Data records section start

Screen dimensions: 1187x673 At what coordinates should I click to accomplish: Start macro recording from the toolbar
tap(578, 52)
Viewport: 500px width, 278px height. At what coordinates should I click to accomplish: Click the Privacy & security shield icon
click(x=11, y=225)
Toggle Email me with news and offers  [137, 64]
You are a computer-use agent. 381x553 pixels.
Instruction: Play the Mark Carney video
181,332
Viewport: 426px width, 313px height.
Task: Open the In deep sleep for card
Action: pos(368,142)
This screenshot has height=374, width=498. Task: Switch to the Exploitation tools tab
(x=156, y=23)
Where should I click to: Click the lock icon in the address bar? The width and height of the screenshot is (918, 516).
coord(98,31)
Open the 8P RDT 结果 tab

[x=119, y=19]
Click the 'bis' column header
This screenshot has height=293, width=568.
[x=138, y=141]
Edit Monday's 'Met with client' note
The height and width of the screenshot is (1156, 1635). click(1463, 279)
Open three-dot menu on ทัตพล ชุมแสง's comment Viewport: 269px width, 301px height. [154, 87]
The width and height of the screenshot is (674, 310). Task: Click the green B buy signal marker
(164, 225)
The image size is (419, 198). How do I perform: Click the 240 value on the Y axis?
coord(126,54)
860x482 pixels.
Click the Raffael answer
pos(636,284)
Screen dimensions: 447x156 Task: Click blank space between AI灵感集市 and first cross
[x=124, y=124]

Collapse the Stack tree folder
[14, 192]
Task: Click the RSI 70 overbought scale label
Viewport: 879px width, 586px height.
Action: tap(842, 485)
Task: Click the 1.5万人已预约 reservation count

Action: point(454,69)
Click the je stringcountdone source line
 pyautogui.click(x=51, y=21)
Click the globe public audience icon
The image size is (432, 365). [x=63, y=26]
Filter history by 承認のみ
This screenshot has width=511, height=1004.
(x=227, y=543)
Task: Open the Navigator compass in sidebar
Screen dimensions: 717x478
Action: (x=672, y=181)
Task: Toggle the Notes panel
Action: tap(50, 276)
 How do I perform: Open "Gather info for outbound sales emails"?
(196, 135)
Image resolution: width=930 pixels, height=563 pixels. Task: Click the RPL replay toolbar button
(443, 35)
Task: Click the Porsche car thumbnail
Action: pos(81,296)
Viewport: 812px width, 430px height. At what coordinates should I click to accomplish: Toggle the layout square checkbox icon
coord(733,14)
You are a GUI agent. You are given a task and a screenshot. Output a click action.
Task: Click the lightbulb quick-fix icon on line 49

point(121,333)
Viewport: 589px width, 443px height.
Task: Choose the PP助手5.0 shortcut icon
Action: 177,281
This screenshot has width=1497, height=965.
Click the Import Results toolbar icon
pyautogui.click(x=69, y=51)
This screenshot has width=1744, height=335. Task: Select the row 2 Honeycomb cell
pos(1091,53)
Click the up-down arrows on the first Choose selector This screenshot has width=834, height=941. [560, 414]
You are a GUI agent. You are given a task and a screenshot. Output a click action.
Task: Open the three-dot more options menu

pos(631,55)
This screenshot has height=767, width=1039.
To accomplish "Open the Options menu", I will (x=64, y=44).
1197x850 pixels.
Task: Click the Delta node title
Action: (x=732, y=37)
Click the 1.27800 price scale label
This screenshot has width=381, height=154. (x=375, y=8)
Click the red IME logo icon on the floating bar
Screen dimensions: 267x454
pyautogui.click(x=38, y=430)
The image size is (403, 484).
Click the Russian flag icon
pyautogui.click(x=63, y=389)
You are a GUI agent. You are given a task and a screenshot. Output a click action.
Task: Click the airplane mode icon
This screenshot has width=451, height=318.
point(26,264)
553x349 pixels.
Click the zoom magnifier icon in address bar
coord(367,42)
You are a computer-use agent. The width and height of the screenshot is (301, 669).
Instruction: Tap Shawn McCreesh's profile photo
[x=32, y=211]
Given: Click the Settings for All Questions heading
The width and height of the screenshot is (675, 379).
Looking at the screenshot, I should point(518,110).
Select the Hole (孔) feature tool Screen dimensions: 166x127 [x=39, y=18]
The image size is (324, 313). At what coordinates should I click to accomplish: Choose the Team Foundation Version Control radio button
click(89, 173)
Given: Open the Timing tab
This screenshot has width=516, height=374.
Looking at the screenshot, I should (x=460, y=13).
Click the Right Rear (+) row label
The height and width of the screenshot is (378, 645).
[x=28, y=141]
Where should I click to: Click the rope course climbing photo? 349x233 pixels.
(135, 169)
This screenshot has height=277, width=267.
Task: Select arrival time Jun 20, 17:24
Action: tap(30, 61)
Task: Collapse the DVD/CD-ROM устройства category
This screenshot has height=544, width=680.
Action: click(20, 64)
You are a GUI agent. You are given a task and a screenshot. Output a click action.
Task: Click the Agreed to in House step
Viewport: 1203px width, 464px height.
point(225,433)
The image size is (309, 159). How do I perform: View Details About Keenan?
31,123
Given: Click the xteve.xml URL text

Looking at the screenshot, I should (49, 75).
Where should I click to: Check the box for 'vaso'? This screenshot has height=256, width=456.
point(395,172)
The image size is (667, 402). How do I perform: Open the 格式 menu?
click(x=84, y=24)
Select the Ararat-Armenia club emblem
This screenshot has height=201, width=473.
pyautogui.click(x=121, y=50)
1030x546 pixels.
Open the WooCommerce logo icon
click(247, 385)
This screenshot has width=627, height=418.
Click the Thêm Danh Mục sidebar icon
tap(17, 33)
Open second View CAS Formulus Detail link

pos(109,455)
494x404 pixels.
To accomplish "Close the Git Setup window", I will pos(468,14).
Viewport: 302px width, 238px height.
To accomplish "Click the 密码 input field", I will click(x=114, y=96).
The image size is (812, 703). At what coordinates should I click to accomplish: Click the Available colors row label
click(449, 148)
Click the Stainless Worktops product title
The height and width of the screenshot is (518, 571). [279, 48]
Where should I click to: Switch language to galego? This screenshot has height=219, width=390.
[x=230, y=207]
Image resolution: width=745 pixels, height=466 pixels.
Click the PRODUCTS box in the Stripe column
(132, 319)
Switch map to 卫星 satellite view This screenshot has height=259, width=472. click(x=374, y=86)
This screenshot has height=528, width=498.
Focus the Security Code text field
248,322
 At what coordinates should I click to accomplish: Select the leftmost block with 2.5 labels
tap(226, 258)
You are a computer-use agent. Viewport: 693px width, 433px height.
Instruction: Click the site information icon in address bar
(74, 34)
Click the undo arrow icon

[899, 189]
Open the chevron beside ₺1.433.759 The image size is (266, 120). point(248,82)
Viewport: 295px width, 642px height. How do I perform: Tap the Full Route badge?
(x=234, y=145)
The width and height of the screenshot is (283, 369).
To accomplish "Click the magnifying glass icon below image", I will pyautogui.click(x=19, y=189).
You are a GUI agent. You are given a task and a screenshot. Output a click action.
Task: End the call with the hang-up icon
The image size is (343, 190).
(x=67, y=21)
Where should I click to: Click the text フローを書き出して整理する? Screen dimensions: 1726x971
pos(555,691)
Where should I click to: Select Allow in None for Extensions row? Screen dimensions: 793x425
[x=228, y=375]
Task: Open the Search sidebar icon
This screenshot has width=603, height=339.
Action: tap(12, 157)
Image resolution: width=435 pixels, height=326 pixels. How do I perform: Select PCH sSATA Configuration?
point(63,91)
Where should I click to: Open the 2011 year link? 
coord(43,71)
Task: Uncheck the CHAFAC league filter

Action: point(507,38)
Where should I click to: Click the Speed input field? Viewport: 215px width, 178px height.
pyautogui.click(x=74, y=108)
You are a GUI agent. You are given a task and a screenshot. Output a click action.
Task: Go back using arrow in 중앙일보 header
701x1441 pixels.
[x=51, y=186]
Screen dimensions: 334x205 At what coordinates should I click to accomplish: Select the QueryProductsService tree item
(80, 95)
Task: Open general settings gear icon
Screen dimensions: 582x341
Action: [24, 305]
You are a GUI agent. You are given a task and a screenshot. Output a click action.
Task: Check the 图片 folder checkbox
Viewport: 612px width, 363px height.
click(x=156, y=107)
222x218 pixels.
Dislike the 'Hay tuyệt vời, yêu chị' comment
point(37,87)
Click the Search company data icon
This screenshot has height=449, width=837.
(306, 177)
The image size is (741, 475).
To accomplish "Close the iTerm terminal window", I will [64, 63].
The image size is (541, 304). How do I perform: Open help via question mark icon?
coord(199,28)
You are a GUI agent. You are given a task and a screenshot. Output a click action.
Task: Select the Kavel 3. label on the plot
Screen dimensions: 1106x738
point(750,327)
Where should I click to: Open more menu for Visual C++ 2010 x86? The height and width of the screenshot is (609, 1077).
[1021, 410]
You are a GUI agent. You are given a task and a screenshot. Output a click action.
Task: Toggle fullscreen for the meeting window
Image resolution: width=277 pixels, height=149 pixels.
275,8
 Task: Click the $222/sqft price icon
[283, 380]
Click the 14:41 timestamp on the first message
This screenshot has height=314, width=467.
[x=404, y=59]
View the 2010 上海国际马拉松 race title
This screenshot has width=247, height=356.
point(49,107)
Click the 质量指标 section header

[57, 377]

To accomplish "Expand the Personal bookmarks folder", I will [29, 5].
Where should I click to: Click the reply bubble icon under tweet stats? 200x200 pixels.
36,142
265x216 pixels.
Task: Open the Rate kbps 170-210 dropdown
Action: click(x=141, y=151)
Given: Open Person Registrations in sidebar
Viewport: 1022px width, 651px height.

Data records section end

--- Assignment ---
Copy exactly the stretch of data above from the line with "Click the Stainless Worktops product title" through the line with "Open the chevron", and omit all other lines.

--- Solution to this task ---
Click the Stainless Worktops product title
The height and width of the screenshot is (518, 571). [279, 48]
Where should I click to: Switch language to galego? This screenshot has height=219, width=390.
[x=230, y=207]
Image resolution: width=745 pixels, height=466 pixels.
Click the PRODUCTS box in the Stripe column
(132, 319)
Switch map to 卫星 satellite view This screenshot has height=259, width=472. click(x=374, y=86)
This screenshot has height=528, width=498.
Focus the Security Code text field
248,322
 At what coordinates should I click to accomplish: Select the leftmost block with 2.5 labels
tap(226, 258)
You are a computer-use agent. Viewport: 693px width, 433px height.
Instruction: Click the site information icon in address bar
(74, 34)
Click the undo arrow icon

[899, 189]
Open the chevron beside ₺1.433.759 The image size is (266, 120). point(248,82)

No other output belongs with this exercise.